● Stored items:
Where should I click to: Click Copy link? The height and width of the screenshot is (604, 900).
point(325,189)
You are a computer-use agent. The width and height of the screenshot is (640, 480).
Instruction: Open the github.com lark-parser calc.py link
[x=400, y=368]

● TASK INSTRUCTIONS:
Word for word, repeat every entry listed above.

● RESPONSE:
Where should I click to: Click Copy link? The height and width of the screenshot is (604, 900).
point(325,189)
You are a computer-use agent. The width and height of the screenshot is (640, 480).
Instruction: Open the github.com lark-parser calc.py link
[x=400, y=368]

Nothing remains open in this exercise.